Idus de marzo
En este ruedo solo hay una platea de burócratas rellenando el crucigrama de su plan de pensiones
Permítanme que empiece esta vez por los clásicos, cada vez más necesarios en este mundo de pocas luces y menguada fe. Aun a costa de repetirla, la historia vale la pena.
Narra el gran Plutarco que avisado el emperador Julio César del grave riesgo que le acechaba con los idus de marzo (en torno al quince de martius según el calendario romano) acudió de todos modos al Senado confiado en su aureola invencible y se cachondeó un poco del pobre adivino diciéndole: “Los idus de marzo ya han llegado”. A lo que el adivino, que debía de ser gallego, ante tanta rechifla le espetó aquello de “han llegado pero todavía no han acabado”.
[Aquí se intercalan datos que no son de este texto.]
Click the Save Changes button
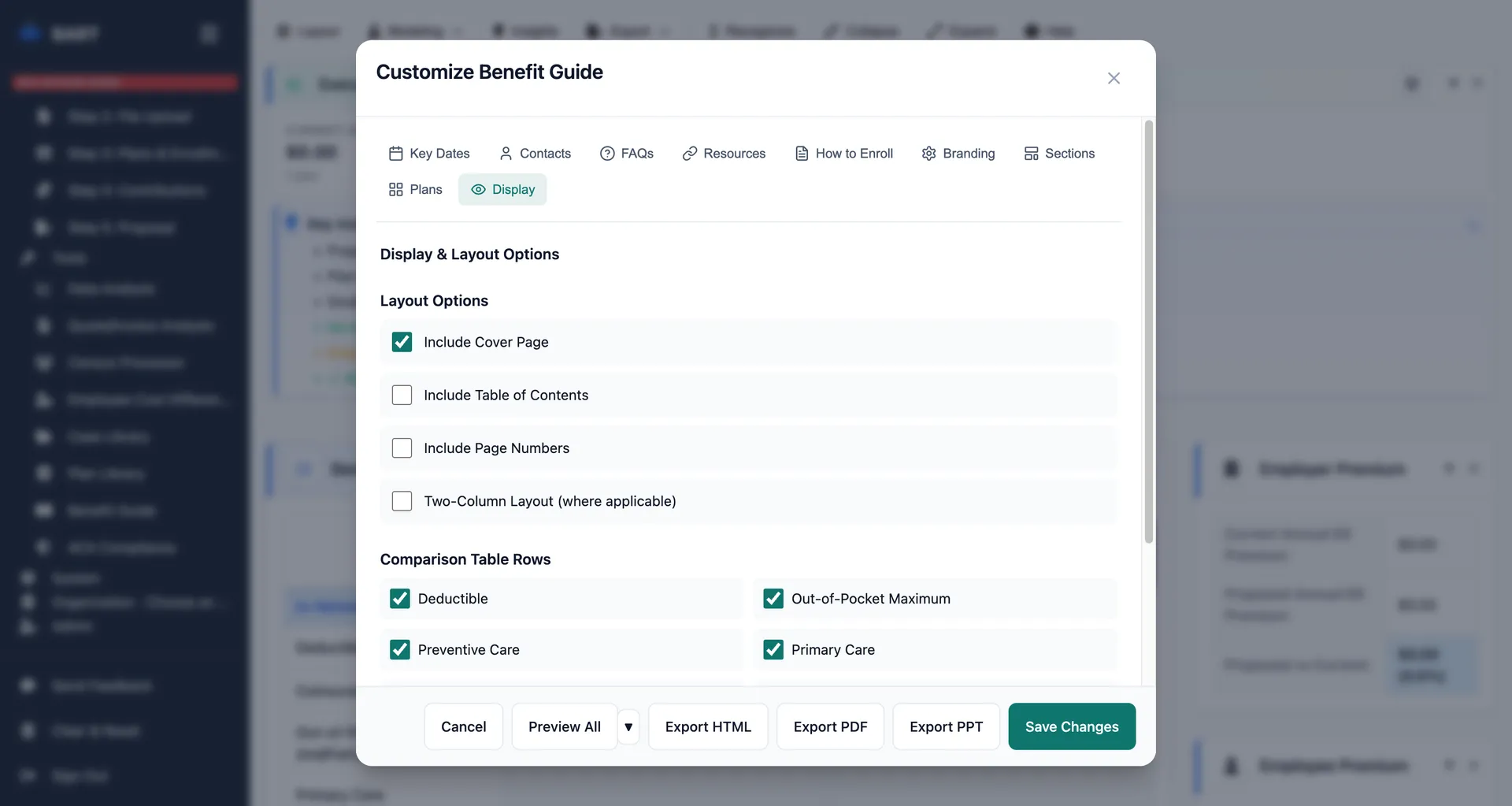 pos(1072,726)
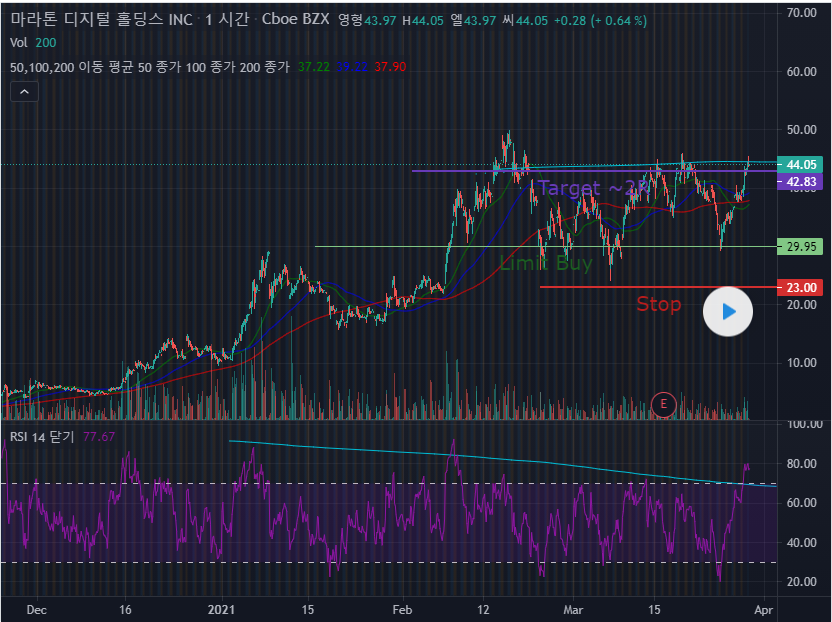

Aconteció el hecho en torno al año 40 antes de Cristo pero la leyenda sigue vigente en Hollywood, en Atenas, en Madrid y en Compostela. A tenor del anuncio presidencial también en una cámara romana (SPQ) en torno al 30 de este mes conoceremos tanto la gravedad del paciente como el alcance del recorte presupuestario, la miel y la cicuta. Nuestro emperador tiene a gala no haber consultado con ningún adivino sino que presume de la ciencia económica que chamulla en inglés Guindos y promete aquella docta conducta de no engordar la cuenta de beneficios de donde no se deduce que hay beneficios. Una teoría que me recuerda a otra hipótesis conservadora que maneja en otros terrenos de juego del Imperio el incombustible Clemente: “Empatando no se pierde”.
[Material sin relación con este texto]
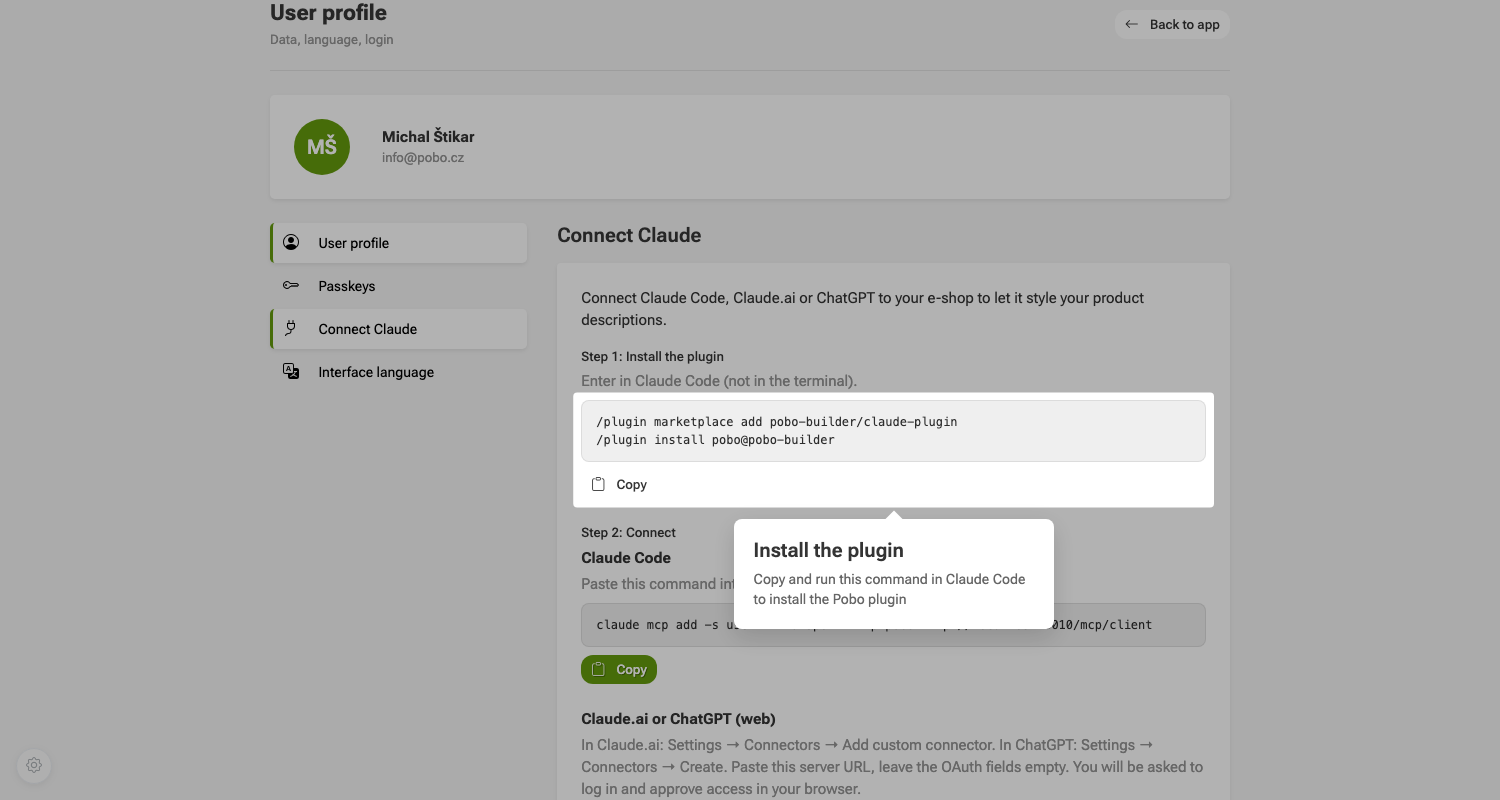Click the left arrow icon in Back to app
The image size is (1500, 800).
click(x=1131, y=24)
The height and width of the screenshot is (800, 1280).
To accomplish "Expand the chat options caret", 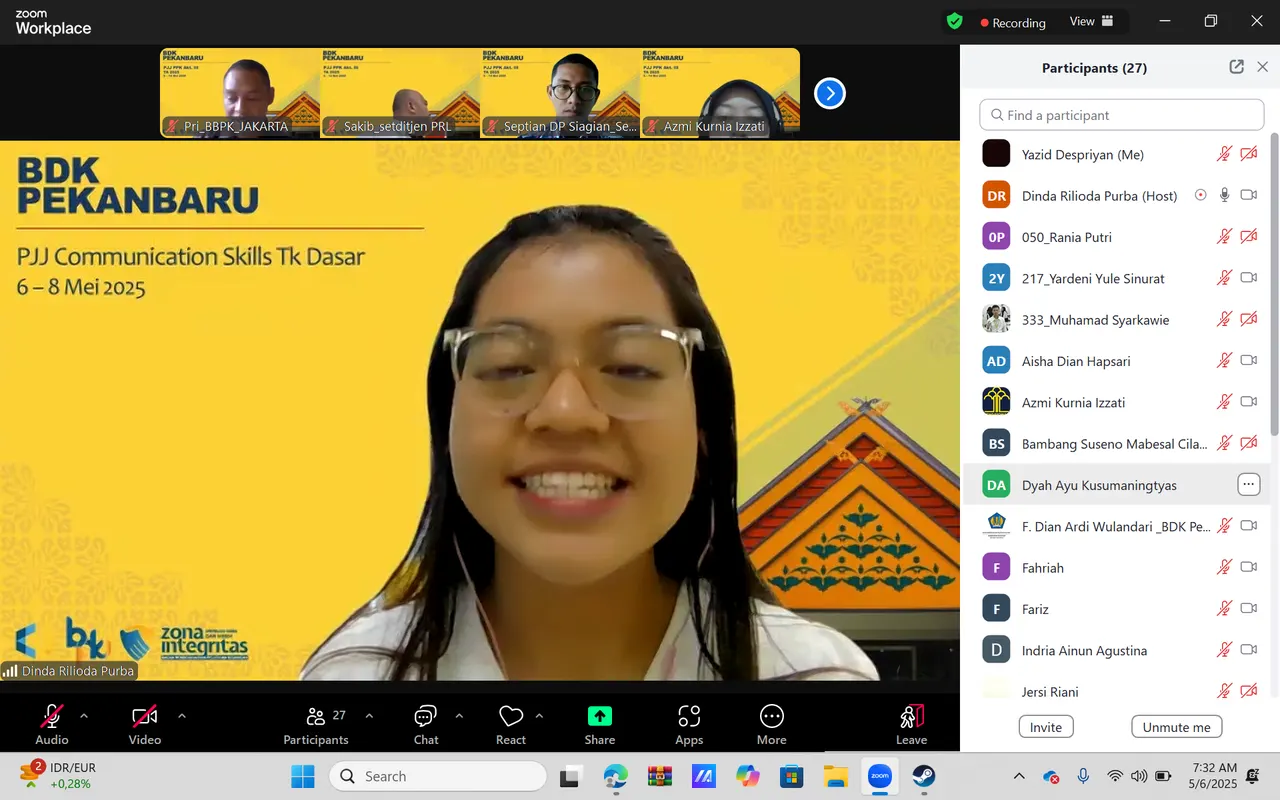I will (459, 716).
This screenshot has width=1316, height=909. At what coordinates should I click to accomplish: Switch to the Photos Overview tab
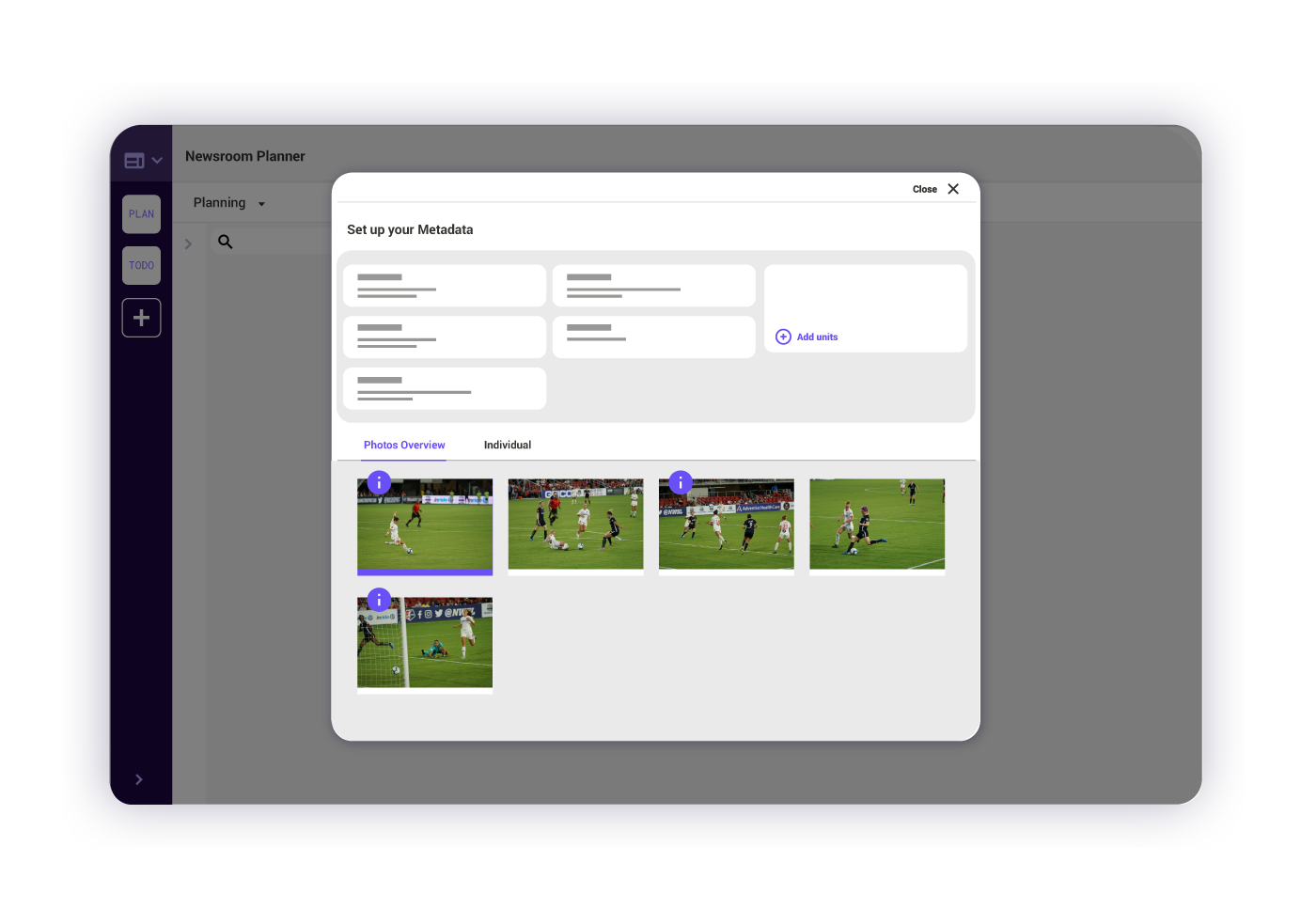point(404,446)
Todo muy teatral, grave y romano como acostumbra el de Pontevedra desde que tomó el mando y desfila al paso de las legiones. Ya digo que incluso Hollywood, tal vez mermado de ideas, anda al acecho de esta nueva reedición del ascenso y la caída del imperio romano (vale decir también del americano), pero el guion está servido. La plebe lanza pullas al yerno real a la salida del juzgado y la propia Corte Suprema se ve sacudida por los Idus: unos se sientan sin toga en el banquillo de los acusados, otros optan a la Sala Penal a pecho descubierto y algunos descubren en el vaivén de la calle Génova, entre la sede del PP y la Audiencia Nacional, que vienen gentes de Galicia y enseñan servilletas con cifras escritas en una gasolinera. Más trabajo para adivinos.
Los Idus, como decía el del Oráculo, han llegado pero no han acabado. Llegan imágenes de protestas de estudiantes ensangrentados que remiten al franquismo y otras de sindicatos que primero firman con los empresarios pero que luego llaman a la protesta, aunque me cueste pensar que lo primero no sea un impedimento de lo segundo. Y volvemos a las vueltas de la moviola, o como decía Rivas, de la Roda, ese gran invento de la humanidad: el naval de nuevo sin barcos y la pesca pendiente de resolución en el reparto de los mares; los medios en papel impreso salvando muchos bosques (sin duda la mejor noticia de la crisis laboral del periodismo) y la televisión pública estatal herida a muerte por la propia vocación de naufragio, en estos momento, de lo público, de todo lo público.
Mientras esto ocurre, ni aquí ni allá se adivinan paliativos, a no ser la buena marcha de los dos clubes gallegos en Segunda División, cuestión filosófica donde las haya, ya que consigue que el Dépor tenga más socios jugando contra el Alcoyano que en tiempos de Mauro Silva. Por si fuera poco, el nacionalismo se enfrasca en una lucha intestina contra sus propios demonios y, cuando hace falta realmente una bancada en la dura oposición, resulta que el muchacho de Os Peares les gana la mano a quienes deberían repartir cera. Baza de espadas, diría el maestro don Ramón, aunque en este Ruedo no hay ni carlistas ni afiladores, ni armas blancas ni damas negras, ni hogueras ni bradomines, solo un coro que aburre a las ovejas; ni siquiera un concurso de plañideras, solo una platea de burócratas rellenando el crucigrama de su plan de pensiones, consultando de reojo en la blackberry la fecha de caducidad de su escaño.